The Hookup Handbook(51)
Despite the sugar stirred into my coffee, there’s suddenly a bitter taste in my mouth and a hollowness in my chest.
? ? ?
My month working at the escort agency flew by in an instant, but the two weeks since Case and I parted ways feels like a lifetime. Each day erodes away into another with barely any sleep in between.
Cutting things off was the right thing to do, wasn’t it? So, why does every day feel like a new kind of torture?
From my morning coffee to my evenings of recital prep at the dance studio, everything reminds me of Case. Even now, as I lock up the studio for the night and step out into the parking lot, the rain clouds gathering overhead bring me back to the night of that horrible storm, when the roads were too bad and I had to spend the night at Case’s house. I remember the crashing of thunder outside as we shared our first kiss.
What I wouldn’t do to go back to that.
As I make the familiar drive home, squinting through the rain, I review a dozen different alternate scenarios in my head.
There’s one where Case turns down my offer and we never sleep together. Another where we never even kiss at all. The summer could have gone as planned—if I would have kept things strictly professional at work, I could have wandered into any bar at night and picked up a guy who would have suited me just fine for the fling I had in mind. It would have been so much easier, so much less messy.
But it wouldn’t have been love. And when you pick love, you take all the hurt that comes with it.
I’m a block from the apartment when my phone buzzes. Probably a severe storm warning with the way this rain is coming down. I’ll have to cancel my plans with Allison tonight if the bad weather keeps up.
Once I’m safely parked in the lot outside our building, I reach for my phone, but what I find is far beyond what anyone could forecast.
It’s a text from Case. The first either of us have sent each other since I broke things off.
Can we talk?
Chapter Twenty-Two
Case
Sitting in the back corner of a small, trendy coffee shop halfway between my place and Sienna’s, I take a sip of my coffee and go over my speech in my head.
I know I look like shit. I feel like shit too. Ever since Sienna ended things between us, I’ve been a fucking mess. The black eye is gone now, but my emotional wounds aren’t. Obviously, I’m not happy with how things went down, and of course, Ryder won’t talk to me and has been avoiding coming to my house at all costs. And as for Sienna . . . well, let’s just say I’m feeling pretty damn lucky that she agreed to meet me here at all.
Without her presence the past couple of weeks, my office has been lonely and cold. I didn’t realize how much I liked the scent of her perfume or the amount of shit she gave me all the time until it was gone.
I was an idiot to think we could keep things strictly physical—she’s too kind, too smart, too fucking perfect in every way. And to think that I might have screwed with her relationship with her brother . . . it’s too much. For the past two weeks, the only thing I’ve been able to think about is how fucking stupid I was for not speaking up when she was breaking things off.
Just as I’m about to shame-spiral for the hundredth time in the past fourteen days, Sienna walks through the door in frayed jeans and a white T-shirt, her golden hair swept over one shoulder. She’s beautiful.

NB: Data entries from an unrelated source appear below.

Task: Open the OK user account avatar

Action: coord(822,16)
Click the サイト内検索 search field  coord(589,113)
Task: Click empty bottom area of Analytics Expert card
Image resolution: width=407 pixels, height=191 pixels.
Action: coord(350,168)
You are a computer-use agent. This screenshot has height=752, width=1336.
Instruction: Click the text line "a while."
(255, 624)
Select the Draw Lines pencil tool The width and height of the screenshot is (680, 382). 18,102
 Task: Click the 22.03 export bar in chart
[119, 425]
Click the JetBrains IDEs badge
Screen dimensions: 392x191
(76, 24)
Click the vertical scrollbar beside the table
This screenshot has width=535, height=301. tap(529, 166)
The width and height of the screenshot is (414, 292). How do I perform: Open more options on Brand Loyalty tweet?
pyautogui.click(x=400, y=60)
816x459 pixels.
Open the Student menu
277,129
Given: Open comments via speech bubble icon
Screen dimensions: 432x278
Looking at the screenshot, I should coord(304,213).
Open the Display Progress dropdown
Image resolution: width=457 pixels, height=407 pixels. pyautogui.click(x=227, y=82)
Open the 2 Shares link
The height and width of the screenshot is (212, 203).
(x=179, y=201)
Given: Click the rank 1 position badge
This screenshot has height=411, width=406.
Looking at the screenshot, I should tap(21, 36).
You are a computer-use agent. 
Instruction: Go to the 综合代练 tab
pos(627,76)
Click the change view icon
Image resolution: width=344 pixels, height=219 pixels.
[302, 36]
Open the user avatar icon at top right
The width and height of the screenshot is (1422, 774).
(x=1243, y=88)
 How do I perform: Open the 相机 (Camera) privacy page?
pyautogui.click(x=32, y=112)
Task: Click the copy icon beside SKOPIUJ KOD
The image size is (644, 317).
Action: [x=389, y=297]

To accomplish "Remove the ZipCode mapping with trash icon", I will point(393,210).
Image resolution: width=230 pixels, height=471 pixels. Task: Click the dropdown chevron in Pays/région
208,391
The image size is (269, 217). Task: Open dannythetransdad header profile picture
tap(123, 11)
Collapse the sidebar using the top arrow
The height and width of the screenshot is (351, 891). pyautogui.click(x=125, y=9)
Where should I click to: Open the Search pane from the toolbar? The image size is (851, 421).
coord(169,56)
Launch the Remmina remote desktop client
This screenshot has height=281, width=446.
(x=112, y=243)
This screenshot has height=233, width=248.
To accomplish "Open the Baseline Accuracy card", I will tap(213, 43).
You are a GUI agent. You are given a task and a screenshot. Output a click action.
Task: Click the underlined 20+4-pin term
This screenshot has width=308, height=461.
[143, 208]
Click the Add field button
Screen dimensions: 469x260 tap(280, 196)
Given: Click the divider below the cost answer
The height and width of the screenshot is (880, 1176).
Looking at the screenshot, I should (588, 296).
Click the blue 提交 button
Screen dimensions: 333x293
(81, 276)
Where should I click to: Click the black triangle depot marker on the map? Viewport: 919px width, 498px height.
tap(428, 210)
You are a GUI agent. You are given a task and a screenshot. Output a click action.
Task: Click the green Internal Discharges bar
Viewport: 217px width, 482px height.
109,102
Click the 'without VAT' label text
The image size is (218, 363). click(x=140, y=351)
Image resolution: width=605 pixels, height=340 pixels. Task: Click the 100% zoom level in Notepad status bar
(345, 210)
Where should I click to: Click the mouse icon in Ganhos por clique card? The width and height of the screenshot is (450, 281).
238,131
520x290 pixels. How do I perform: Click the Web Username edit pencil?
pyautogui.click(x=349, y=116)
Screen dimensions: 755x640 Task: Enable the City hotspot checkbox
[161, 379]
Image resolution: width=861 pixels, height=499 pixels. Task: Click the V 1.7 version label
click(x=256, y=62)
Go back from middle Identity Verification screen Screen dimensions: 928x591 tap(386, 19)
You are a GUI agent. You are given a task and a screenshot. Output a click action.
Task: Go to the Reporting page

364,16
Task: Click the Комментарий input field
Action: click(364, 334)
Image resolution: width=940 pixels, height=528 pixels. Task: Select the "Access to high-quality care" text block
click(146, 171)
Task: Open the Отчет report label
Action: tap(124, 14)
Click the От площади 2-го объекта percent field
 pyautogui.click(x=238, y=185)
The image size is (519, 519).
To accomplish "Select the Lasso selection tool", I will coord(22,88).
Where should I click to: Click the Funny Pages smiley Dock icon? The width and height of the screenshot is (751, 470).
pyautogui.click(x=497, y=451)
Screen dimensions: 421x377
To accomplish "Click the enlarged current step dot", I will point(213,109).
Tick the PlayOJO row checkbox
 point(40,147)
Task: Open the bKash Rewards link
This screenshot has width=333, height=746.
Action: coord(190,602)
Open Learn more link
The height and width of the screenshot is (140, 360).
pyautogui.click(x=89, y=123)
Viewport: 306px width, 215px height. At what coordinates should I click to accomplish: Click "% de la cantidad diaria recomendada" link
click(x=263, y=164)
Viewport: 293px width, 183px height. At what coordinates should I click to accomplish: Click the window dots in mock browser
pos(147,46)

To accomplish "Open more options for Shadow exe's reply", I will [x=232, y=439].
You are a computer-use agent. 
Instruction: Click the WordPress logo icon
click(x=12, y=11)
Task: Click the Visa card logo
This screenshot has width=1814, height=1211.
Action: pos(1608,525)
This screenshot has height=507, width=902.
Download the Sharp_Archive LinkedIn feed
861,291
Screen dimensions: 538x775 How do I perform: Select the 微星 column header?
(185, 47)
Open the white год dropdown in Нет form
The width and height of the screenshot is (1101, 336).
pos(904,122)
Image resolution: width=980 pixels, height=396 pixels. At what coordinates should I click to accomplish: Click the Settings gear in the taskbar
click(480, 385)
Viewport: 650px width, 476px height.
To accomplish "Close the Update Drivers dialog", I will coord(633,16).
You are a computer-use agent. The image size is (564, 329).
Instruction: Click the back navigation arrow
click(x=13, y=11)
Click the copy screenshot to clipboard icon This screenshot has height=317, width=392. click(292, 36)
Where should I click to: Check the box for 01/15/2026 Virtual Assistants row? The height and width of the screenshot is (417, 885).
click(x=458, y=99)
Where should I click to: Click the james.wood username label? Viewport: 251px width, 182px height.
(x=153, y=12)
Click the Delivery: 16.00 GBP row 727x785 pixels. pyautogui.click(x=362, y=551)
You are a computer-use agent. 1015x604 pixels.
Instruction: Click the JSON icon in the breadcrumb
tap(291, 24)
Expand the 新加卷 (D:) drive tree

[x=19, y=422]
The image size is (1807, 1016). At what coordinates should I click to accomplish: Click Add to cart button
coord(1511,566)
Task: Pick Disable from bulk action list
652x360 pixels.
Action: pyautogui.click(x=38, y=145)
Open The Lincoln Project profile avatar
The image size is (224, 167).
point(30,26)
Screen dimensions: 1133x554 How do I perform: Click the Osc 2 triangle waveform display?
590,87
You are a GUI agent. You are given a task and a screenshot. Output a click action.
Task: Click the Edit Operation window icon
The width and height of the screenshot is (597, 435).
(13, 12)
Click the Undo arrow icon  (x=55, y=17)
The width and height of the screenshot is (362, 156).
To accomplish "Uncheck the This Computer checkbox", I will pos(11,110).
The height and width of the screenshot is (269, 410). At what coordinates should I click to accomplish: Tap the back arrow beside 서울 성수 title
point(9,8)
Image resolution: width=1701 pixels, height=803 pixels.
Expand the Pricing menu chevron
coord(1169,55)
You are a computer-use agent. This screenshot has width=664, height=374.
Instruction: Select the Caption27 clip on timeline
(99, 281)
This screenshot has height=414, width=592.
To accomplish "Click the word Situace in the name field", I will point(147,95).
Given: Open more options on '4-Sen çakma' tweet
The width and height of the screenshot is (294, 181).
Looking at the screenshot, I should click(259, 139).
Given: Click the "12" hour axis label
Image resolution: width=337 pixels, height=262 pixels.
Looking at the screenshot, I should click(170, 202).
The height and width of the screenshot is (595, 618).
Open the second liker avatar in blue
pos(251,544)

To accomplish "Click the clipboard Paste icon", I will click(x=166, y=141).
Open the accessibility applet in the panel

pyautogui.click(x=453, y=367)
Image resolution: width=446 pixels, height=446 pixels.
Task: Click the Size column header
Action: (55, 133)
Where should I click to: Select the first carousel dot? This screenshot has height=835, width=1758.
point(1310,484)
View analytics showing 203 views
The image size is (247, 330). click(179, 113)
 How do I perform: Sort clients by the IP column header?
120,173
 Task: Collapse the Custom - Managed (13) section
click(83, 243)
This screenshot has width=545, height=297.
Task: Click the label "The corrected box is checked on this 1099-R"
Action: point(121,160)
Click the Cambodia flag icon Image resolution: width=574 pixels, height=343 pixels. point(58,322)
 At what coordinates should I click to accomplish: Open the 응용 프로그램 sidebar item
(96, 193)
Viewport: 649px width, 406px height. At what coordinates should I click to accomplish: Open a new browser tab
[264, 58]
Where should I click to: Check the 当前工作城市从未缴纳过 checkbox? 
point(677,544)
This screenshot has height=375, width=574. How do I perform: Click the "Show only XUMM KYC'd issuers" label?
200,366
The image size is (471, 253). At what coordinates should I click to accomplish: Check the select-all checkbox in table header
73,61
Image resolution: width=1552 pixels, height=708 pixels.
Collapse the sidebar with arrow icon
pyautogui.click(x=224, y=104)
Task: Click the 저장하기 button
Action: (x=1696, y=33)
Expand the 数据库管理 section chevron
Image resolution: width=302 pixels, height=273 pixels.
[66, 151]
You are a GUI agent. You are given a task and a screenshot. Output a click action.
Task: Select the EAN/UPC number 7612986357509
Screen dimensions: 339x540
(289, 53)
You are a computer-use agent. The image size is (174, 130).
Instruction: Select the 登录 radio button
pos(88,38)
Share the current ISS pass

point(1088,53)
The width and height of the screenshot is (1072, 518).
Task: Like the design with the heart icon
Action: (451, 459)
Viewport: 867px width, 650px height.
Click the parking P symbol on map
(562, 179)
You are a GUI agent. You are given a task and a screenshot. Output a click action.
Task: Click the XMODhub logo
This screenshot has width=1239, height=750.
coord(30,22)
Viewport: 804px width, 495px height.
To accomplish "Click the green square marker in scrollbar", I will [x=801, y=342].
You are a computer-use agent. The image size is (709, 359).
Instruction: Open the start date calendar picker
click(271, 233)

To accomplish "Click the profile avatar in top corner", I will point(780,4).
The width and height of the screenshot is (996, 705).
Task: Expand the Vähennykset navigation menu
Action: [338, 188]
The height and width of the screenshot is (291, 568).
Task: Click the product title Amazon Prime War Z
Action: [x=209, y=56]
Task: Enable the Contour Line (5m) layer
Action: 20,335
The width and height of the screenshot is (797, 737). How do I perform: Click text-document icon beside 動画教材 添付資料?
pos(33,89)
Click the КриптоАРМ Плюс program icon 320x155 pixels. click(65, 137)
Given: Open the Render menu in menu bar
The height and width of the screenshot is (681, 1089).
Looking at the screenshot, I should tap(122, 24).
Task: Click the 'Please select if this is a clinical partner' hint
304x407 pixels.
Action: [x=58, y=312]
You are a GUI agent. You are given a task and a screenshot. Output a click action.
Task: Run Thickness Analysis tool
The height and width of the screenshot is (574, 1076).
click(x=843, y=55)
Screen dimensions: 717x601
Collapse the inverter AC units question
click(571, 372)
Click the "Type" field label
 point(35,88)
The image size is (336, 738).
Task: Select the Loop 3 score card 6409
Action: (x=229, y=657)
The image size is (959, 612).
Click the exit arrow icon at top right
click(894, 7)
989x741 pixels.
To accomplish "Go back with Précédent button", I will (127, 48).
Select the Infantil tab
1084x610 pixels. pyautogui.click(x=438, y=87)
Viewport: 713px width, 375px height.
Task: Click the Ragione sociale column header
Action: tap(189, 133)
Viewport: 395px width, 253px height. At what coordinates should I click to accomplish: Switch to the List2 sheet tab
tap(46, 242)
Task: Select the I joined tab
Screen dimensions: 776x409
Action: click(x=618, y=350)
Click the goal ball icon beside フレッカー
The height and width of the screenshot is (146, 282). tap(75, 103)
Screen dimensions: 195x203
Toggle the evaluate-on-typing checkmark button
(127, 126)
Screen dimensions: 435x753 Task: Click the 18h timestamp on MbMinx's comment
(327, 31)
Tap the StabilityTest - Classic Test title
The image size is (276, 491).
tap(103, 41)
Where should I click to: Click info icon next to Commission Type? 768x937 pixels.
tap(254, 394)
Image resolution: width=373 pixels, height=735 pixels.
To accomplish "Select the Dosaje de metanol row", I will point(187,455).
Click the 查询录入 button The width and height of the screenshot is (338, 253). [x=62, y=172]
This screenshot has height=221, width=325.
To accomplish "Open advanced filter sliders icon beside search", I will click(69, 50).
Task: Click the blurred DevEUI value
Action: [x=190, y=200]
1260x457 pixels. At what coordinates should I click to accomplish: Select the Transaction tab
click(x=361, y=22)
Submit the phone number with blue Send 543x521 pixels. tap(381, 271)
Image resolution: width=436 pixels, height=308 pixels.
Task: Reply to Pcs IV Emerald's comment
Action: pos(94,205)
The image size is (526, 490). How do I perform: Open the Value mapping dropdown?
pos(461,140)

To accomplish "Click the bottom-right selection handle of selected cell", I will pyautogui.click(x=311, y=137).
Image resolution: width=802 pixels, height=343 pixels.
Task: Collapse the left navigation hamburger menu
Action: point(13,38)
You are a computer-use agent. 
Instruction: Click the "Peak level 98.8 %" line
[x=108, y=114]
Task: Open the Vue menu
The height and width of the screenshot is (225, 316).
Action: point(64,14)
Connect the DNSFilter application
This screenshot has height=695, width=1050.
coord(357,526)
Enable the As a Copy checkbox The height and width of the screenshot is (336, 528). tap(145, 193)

My breath catches in my chest when I lay eyes on her, and it feels like a twenty-pound weight has dropped to the bottom of my stomach.
Get it the fuck together, Case. This is your last chance. Your only chance.
Our eyes meet across the room, and I smile, giving her a small nod.
A tight smile stretches across her face as she makes her way over, weaving through the maze of wooden tables and plush linen armchairs to get to me. When she sees the iced coffee I ordered for her waiting at our table, an unreadable expression flashes across her perfect face.
“You didn’t have to do that,” she says as she sits across from me, swirling the plastic cup so the ice bumps and jostles against the sides.
“It felt like the least I could do at this point.”
“Well, thanks, I guess.”
She takes a long sip of the drink, her gaze trained on the table, then on the menu on the wall, then on the well-dressed couple a few tables over—basically, anywhere but on me. It stings, but it is what it is.
It’s in this moment I realize I’m just going to have to launch into it. Apparently, there’s not a whole lot of room for pleasantries between us at this point.
“Look, Sienna, before I say anything else, I want to thank you for meeting with me. I know you wanted space since you . . . well, since things ended, and I respect that. So it’s really big of you to let me say my piece anyway.”
She nods, briefly meeting my eyes before looking back down at her coffee. “You made it sound important.”
Not exactly a win, but sure, I’ll take it.
“So, I guess I just wanted to say that I’m sorry. For a lot of things—for hitting your brother, for letting things get so complicated between us, for not being man enough to just come out and be honest about what was going on. But most of all, I’m sorry for coming between you and Ryder. The thought that your relationship might be changed or damaged because I didn’t have the balls to tell him . . . that kills me more than anything else.”